● **WHAT TO DO**
Present each line of the entries below that holds the word "card".
============
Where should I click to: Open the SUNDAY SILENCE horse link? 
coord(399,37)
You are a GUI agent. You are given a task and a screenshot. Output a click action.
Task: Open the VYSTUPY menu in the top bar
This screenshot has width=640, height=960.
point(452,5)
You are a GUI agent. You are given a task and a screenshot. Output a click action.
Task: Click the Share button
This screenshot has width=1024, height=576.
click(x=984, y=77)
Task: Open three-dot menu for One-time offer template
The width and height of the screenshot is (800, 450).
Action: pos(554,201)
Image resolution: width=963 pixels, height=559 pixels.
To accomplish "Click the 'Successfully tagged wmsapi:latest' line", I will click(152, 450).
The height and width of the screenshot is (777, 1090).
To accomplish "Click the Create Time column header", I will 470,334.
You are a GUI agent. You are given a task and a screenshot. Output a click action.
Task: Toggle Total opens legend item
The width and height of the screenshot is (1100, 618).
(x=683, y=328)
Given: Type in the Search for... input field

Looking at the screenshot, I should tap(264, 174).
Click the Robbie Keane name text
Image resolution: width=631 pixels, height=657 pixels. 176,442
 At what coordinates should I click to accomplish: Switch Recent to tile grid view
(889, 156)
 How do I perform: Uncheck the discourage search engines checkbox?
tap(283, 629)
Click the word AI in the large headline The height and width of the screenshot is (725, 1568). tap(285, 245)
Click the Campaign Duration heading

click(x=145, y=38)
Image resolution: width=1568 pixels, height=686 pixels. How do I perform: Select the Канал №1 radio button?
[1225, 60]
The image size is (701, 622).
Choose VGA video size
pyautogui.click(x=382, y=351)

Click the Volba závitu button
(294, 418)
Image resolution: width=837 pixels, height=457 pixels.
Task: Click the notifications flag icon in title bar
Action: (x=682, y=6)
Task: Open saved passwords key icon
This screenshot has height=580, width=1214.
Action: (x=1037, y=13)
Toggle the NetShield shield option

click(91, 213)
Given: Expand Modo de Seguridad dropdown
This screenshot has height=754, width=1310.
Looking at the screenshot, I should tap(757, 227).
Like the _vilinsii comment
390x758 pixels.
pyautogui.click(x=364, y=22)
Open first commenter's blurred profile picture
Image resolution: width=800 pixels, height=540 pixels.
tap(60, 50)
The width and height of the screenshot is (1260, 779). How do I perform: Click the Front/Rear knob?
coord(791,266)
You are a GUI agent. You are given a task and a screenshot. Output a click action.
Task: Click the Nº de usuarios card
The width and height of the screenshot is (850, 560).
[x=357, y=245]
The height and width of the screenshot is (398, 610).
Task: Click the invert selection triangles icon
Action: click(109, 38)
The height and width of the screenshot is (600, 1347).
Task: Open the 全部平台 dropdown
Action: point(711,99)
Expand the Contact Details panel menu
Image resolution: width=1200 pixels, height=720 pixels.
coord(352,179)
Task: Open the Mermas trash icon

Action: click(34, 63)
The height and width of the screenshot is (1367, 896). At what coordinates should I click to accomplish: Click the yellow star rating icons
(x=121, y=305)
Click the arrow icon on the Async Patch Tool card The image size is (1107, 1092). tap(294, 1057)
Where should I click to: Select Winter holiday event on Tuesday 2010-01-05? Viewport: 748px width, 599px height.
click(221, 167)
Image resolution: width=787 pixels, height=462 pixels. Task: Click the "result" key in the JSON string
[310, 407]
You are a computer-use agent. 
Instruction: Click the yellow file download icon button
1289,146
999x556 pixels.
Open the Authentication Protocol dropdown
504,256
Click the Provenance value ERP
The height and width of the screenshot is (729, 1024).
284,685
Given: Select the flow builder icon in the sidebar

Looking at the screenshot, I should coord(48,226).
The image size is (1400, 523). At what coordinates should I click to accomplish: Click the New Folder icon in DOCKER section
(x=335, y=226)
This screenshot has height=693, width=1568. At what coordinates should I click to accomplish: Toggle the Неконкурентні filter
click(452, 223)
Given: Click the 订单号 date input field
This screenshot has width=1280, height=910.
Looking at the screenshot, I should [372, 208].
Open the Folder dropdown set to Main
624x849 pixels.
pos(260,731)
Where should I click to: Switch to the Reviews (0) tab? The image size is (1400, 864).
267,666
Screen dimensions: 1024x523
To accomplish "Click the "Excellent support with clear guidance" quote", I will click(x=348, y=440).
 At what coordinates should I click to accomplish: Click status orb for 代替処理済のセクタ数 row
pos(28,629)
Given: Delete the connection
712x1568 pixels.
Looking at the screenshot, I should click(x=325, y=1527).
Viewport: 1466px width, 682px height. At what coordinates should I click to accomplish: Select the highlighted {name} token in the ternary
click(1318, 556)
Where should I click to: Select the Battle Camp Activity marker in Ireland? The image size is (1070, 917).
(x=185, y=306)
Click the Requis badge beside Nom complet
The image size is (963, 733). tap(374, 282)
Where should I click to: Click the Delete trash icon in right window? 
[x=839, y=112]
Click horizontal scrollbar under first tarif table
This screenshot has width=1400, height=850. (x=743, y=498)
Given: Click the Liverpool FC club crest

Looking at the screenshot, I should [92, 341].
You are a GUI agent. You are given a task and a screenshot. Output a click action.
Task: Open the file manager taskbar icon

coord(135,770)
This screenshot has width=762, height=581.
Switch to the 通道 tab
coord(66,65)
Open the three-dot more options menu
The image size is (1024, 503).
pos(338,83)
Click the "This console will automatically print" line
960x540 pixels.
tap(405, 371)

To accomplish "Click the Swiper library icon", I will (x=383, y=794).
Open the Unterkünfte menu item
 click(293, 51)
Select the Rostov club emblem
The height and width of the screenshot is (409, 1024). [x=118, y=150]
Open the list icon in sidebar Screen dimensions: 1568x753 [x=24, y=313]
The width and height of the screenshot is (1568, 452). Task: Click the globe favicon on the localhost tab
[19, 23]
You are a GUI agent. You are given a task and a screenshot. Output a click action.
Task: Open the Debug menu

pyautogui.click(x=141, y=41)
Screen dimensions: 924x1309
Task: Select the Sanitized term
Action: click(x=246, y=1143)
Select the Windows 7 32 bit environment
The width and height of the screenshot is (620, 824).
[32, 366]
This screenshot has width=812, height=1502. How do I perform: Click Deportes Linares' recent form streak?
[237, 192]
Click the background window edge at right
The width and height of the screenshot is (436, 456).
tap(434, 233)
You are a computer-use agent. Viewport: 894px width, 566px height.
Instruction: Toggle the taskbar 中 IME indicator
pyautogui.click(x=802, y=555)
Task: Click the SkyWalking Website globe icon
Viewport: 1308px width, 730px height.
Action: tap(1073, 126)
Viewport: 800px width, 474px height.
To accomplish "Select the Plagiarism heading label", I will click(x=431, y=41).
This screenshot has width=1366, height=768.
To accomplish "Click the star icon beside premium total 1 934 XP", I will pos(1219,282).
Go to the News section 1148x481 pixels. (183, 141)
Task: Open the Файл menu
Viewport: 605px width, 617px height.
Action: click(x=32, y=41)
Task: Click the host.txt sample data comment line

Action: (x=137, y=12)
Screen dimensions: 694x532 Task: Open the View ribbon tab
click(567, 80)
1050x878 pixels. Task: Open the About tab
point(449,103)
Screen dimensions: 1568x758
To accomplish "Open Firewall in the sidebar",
============
● **SOLUTION TO THIS TASK**
Task: Click the Nº de usuarios card
Click the arrow icon on the Async Patch Tool card The image size is (1107, 1092). tap(294, 1057)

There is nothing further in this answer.